Instructions for the task:
Print, from the listing below, the lines starting at the line containing "The width and height of the screenshot is (1194, 560)." and ending at the line containing "Switch to 积分统计 in top navigation", exactly as they stand, and print nothing else.

Working data:
========================================================================
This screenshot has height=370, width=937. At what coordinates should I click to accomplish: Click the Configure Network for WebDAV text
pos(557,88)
========================================================================
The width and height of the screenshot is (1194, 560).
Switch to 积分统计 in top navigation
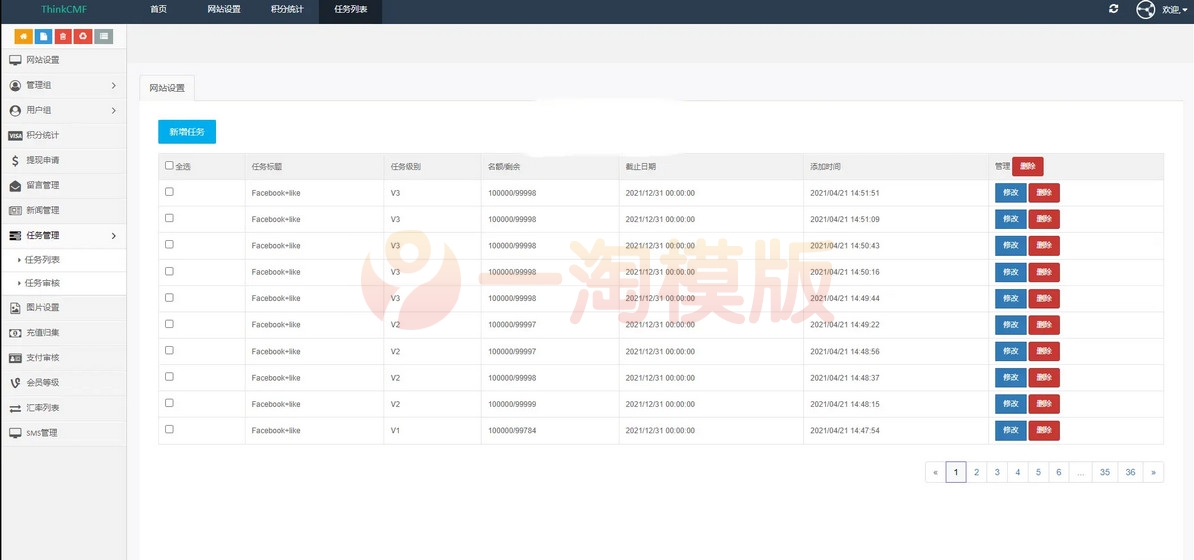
========================================================================
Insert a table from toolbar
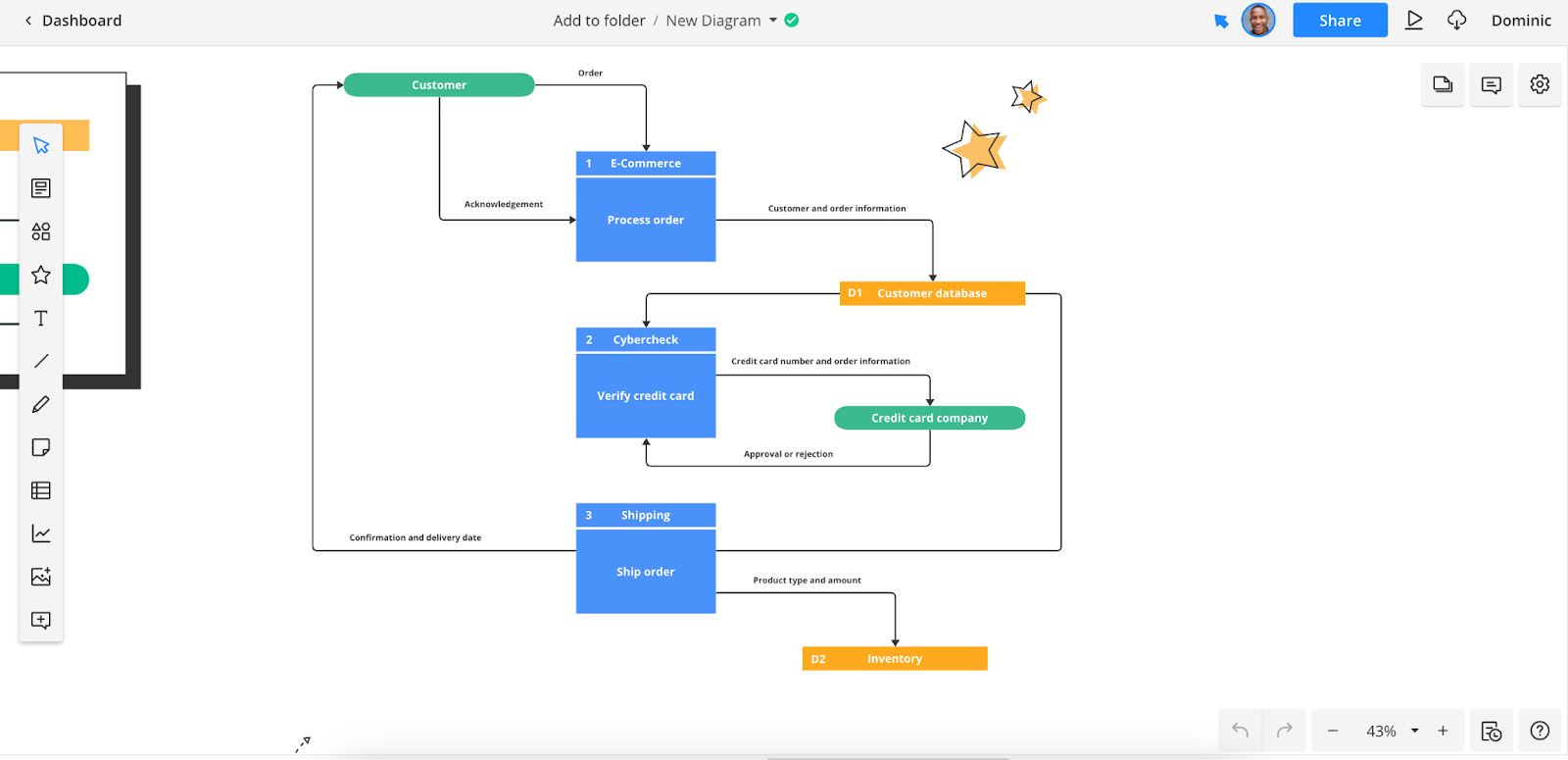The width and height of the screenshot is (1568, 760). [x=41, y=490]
========================================================================
The completed task:
The width and height of the screenshot is (1194, 560).
Switch to 积分统计 in top navigation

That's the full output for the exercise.